SETELAH mendapat kabar bahwa perempuan dari
masa lalu yang saya tiba-tiba mimpikan akhir Juli 2025 lalu, yang mendorong
pencarian saya akan keberadaannya kini, ternyata telah meninggal sekitar 27
tahun yang lalu, saya melampiaskannya dengan menguras kesedihan saya. Hingga
yang tersisa adalah kesadaran untuk apa yang selalu Bapak nasihati: “Latihan
saja, Nak.”
Pengalaman saya dengan mimpi serta kerinduan
saya pada perempuan itu telah mengajarkan ke saya mengenai hubungan jiwa ke
jiwa. Bahwa jiwa-jiwa dapat saling membantu. Jiwa orang yang masih hidup dapat
terkoneksi dengan jiwa orang yang sudah meninggal dan membantunya menemukan
ketenangan di alam “sana” atau membimbingnya ke jalan kembali kepada Sang
Pencipta.
Berikut tiga cuplikan dari ceramah-ceramah Bapak
yang berbeda terkait apa yang bisa dilakukan anggota Subud untuk kerabat dan
sahabat mereka yang sudah meninggal.
LATIHAN UNTUK ORANG
YANG SUDAH MENINGGAL
Cuplikan ceramah Bapak
“Tuan-tuan, nyonya sekalian. Memang tidak ada
salahnya dan termasuk pekerjaan yang utama untuk menolong sesamanya. Tetapi
perlu diingat, bahwa pertolongan yang diberikan kepada siapa yang diinginkan
itu pertolongan apa sifatnya? Karena pertolongan yang diberikan—apa yang telah
Bapak dengar di sini—ialah pertolongan, agar jiwa orang yang mati dapat naik ke
atas atau dapat menemukan jalan yang utama. Itu tidak mungkin dapat dijalankan—dikerjakan—oleh
seseorang yang dirinya sendiri belum sempurna. Sehingga pertolongannya kepada
orang yang mati, yang diharapkan itu, tidak merupakan pertolongan malah
merupakan kegelapan bagi yang mati itu.
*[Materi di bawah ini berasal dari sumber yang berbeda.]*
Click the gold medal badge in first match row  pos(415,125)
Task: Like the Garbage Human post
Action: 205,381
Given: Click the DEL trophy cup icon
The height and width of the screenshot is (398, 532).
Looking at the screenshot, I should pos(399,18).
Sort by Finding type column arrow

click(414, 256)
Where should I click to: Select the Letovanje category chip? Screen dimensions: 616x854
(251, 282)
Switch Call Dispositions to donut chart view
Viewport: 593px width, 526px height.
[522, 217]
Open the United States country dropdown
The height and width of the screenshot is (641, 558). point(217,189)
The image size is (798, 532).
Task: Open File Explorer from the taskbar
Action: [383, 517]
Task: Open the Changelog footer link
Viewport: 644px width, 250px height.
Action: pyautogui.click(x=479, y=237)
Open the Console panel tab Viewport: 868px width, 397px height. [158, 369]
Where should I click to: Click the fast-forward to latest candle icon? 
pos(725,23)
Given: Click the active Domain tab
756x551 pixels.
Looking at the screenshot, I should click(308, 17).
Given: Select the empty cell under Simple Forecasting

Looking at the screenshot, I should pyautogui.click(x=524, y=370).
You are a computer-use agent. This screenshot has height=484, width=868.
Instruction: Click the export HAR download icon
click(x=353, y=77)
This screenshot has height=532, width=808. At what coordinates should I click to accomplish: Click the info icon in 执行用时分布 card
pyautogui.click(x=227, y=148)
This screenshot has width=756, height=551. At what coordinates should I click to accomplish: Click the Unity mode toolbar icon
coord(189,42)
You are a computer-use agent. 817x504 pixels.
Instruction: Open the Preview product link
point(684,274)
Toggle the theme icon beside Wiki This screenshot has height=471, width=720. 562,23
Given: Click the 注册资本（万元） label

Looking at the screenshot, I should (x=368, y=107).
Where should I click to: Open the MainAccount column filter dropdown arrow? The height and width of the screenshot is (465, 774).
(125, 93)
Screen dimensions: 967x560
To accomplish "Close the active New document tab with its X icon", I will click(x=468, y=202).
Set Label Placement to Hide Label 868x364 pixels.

Jadi, mestinya menolong, malah
sebaliknya membuntu jalannya, karena pertolongan yang diberikan itu belum
pertolongan yang sempurna, belum pertolongan yang sunguh-sungguh diperlukan bagi
menaikkan derajat jiwa manusia yang telah meninggal dunia itu. Hanya,
dapat tidak merupakan memberi pertolongan, tetapi dimohonkan kepada Tuhan,
entah bagaimana Tuhan akan kehendakNya tentang atas jiwa orang yang meninggal
itu. Jadi, saudara hanya dapat memohonkan kepada Tuhan, agar Tuhan memurahi,
memberi jalan kepada orang yang meninggal itu, agar dapat jalan yang
baik, apabila Tuhan menghendakinya. Jadi, hanya memohonkan, bukan suatu
pertolongan yang lancarkan kepada jiwa orang yang telah meninggal dunia
itu.
Dan dalam mengerjakan permohonan kepada
Tuhan, juga sifatnya saudara-saudara berlatih, sehingga keputusan tentang
diberkahi atau tidak itu tergantung kepada Tuhan sendiri. Dan saudara-saudara
yang menjalankan Latihan yang demikian itu juga akan menerima sendiri bagaimana
yang mesti diterima bagi dirinya sendiri. Artinya, meskipun dalam Latihannya itu
tujuannya memohonkan ampun dosanya orang yang meninggal itu, tokh
dengan sendirinya tidak akan merobah dirinya orang yang memohonkan itu, agar
dirinya sendiri juga dapat menerima apa yang dibutuhkan bagi dirinya sendiri.
Jadi, artinya, bukan hanya ke orang yang telah meninggal dunia saja,
tetapi kepada dirinya sendiripun akan dapat menerima. Itu semuanya tergantung
kepada kemurahan atau pemberian dari Tuhan sendiri.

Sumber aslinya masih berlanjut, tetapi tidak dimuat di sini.